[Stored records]
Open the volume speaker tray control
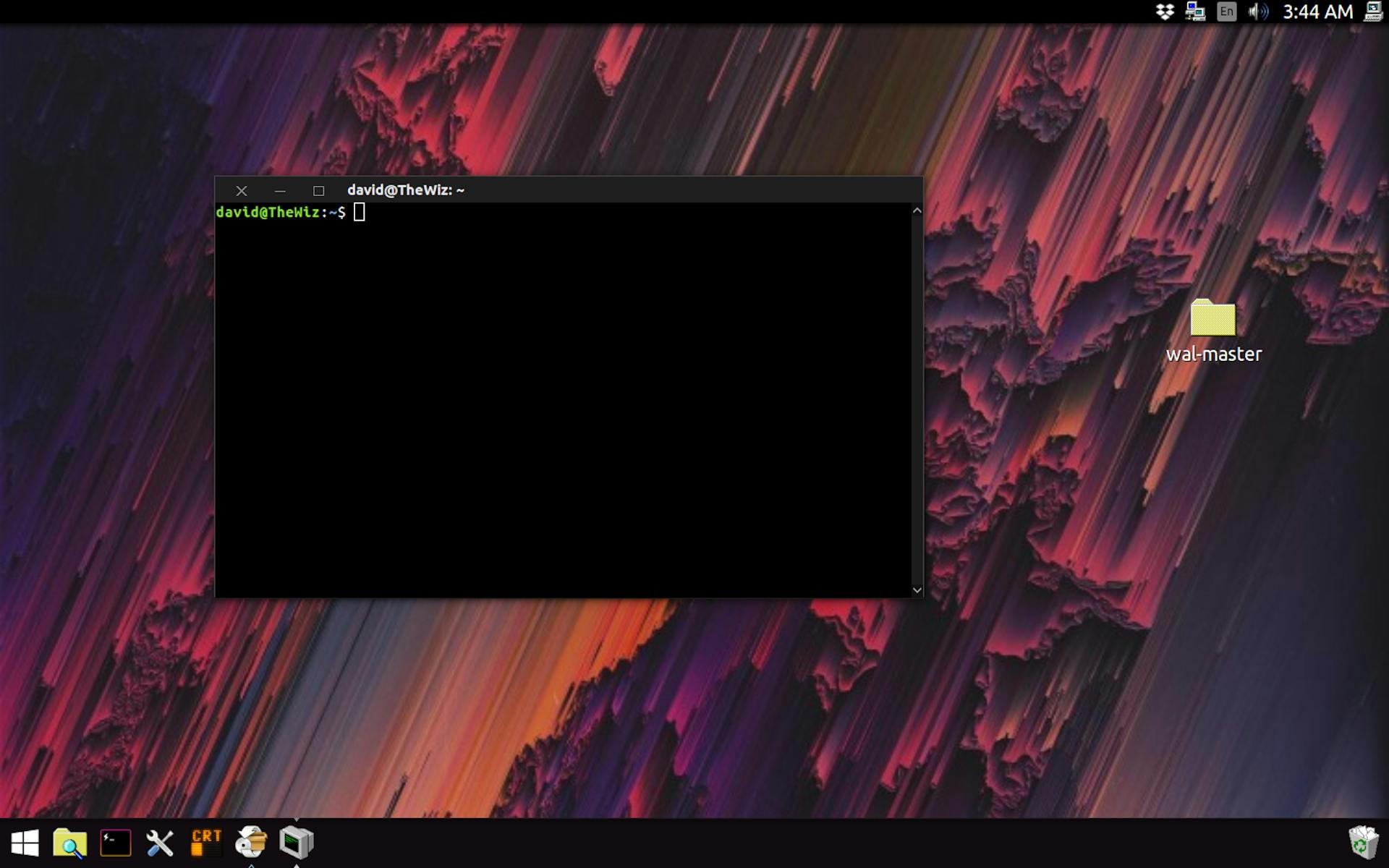Image resolution: width=1389 pixels, height=868 pixels. click(x=1258, y=12)
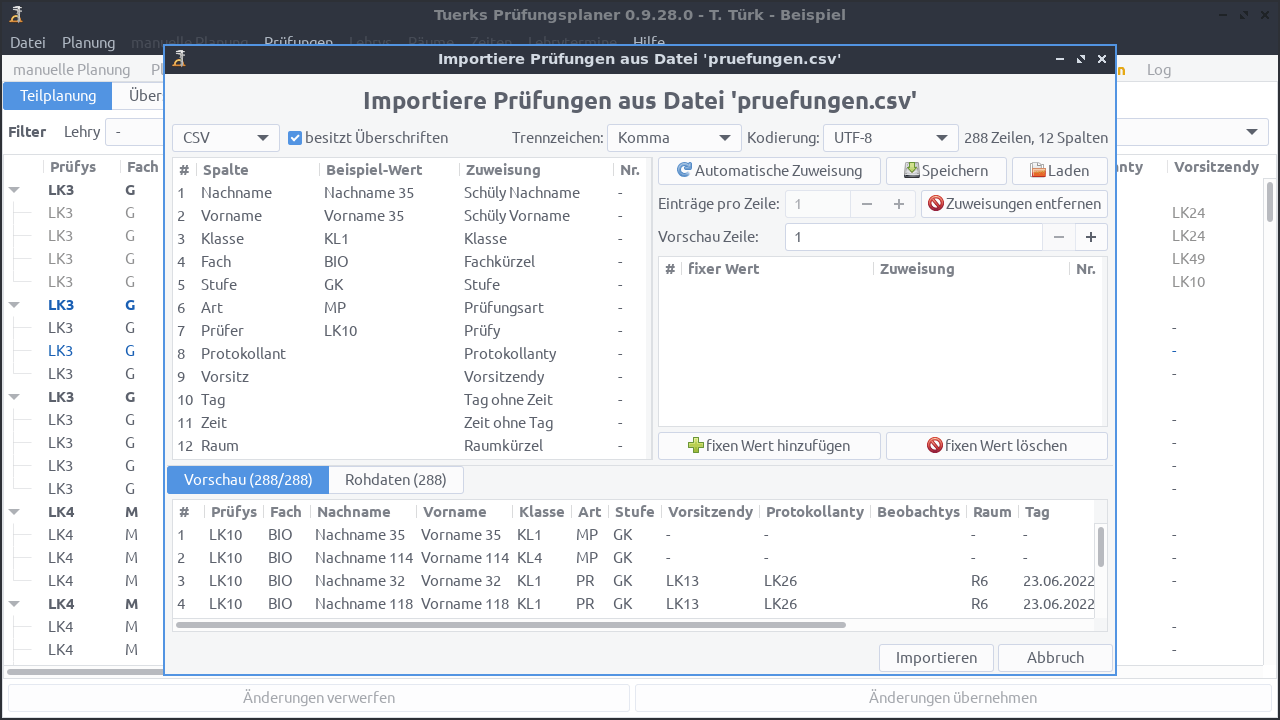Switch to the Rohdaten (288) tab
This screenshot has width=1280, height=720.
(395, 480)
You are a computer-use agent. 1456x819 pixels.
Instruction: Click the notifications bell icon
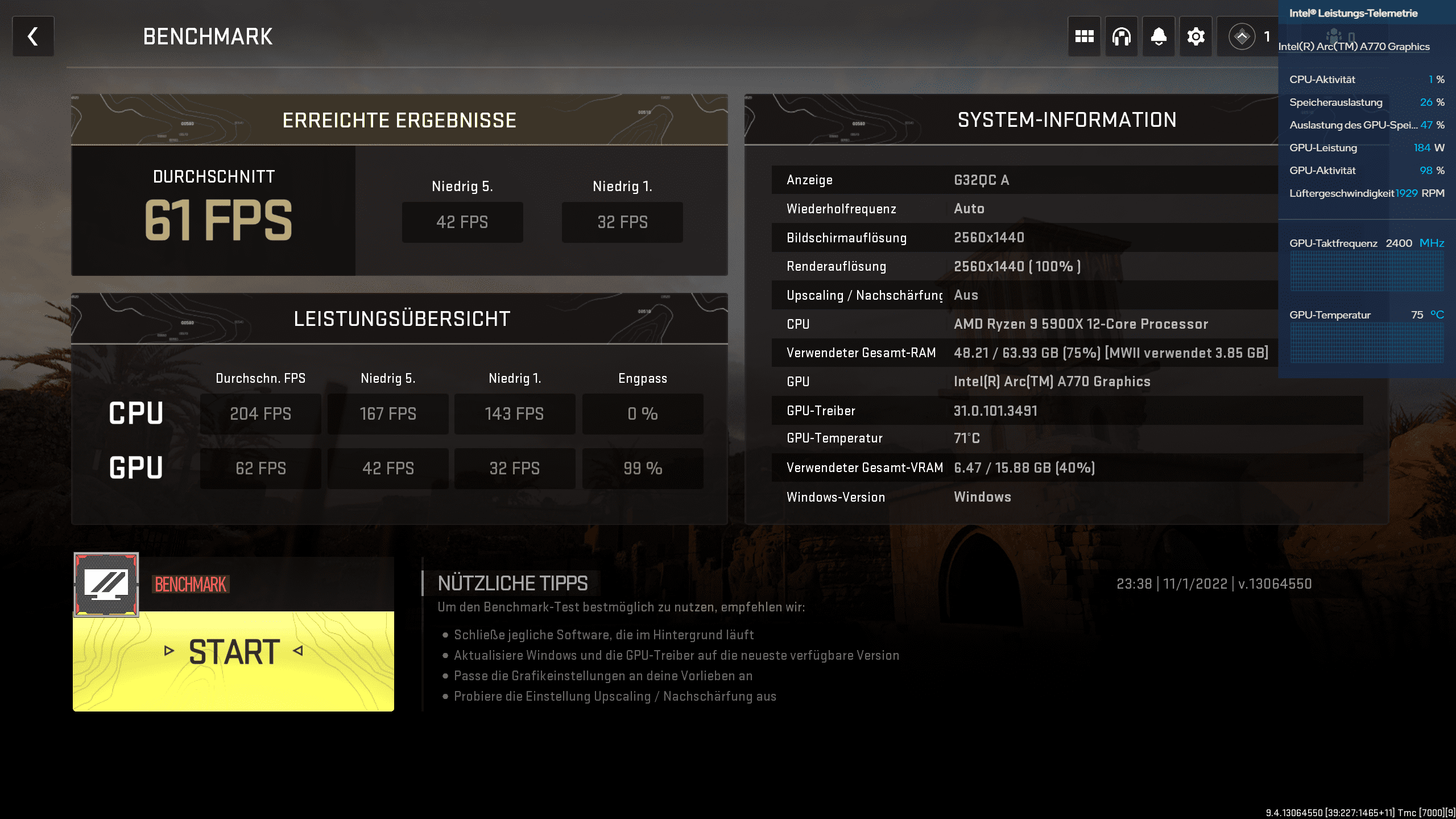(1158, 36)
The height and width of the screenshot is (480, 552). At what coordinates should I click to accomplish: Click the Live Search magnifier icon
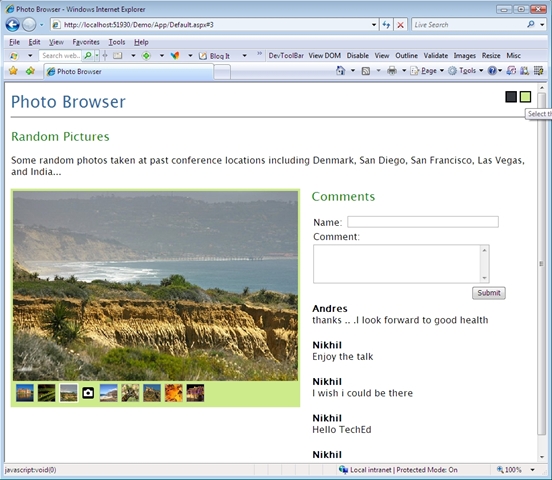(x=531, y=24)
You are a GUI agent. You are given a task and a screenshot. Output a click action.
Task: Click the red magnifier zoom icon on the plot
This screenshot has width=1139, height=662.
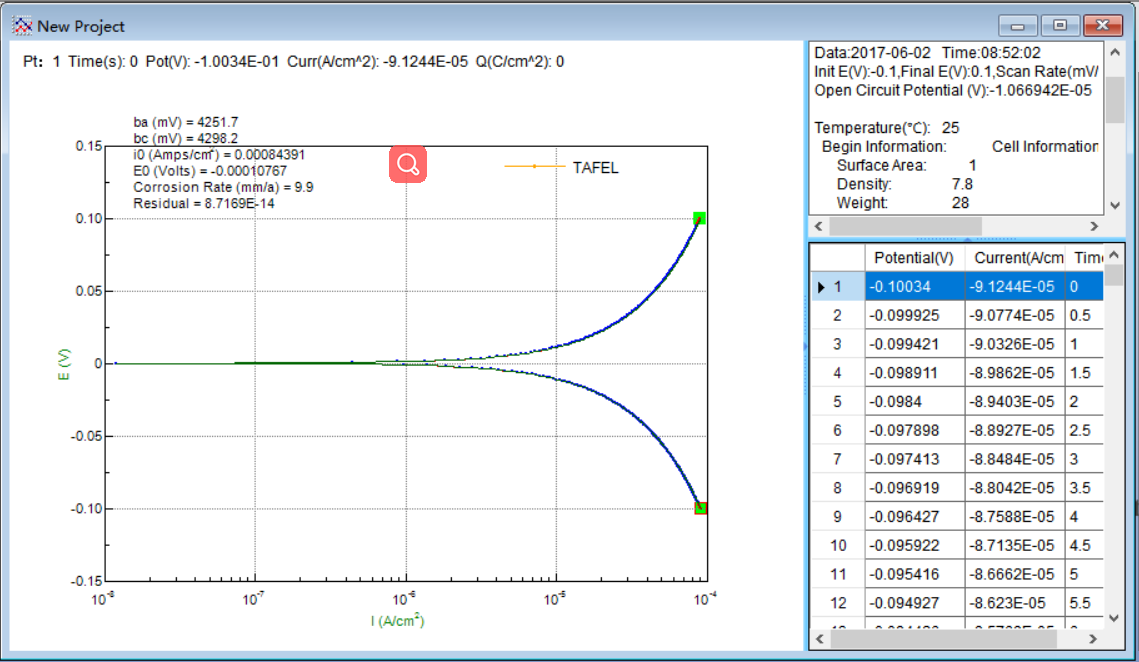pos(407,163)
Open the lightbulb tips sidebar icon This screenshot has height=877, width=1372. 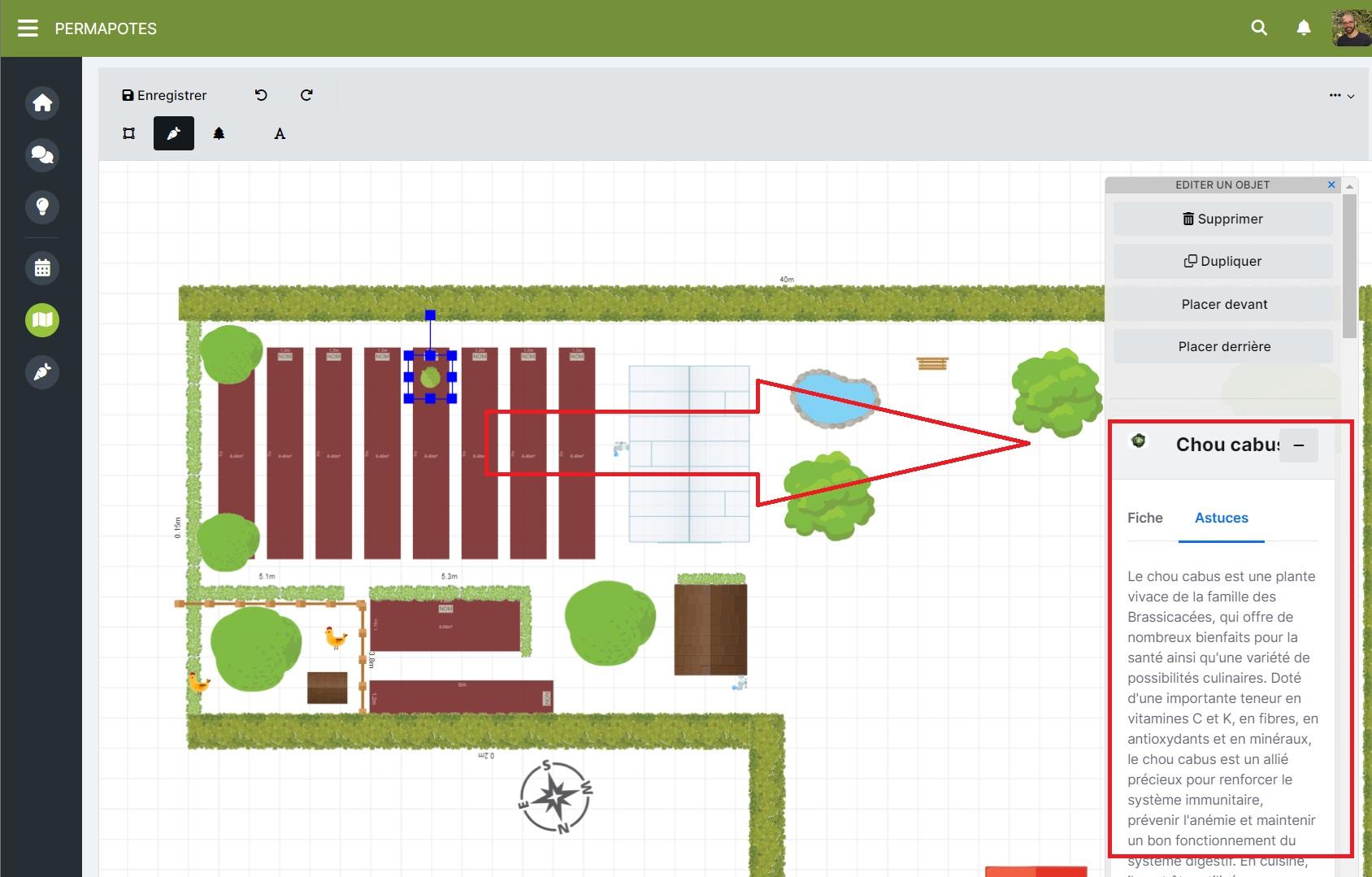point(42,206)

* **Task**
Write out, word for word, the stretch of entries that begins at the line with "The height and" and ends at the line with "You are a GUI". Pictures do not belong in it.

* **Written reply**
The height and width of the screenshot is (480, 552). At what coordinates should I click to accomplish: Click the Live Search magnifier icon
(x=531, y=24)
You are a GUI agent. You are given a task and a screenshot. Output a click action.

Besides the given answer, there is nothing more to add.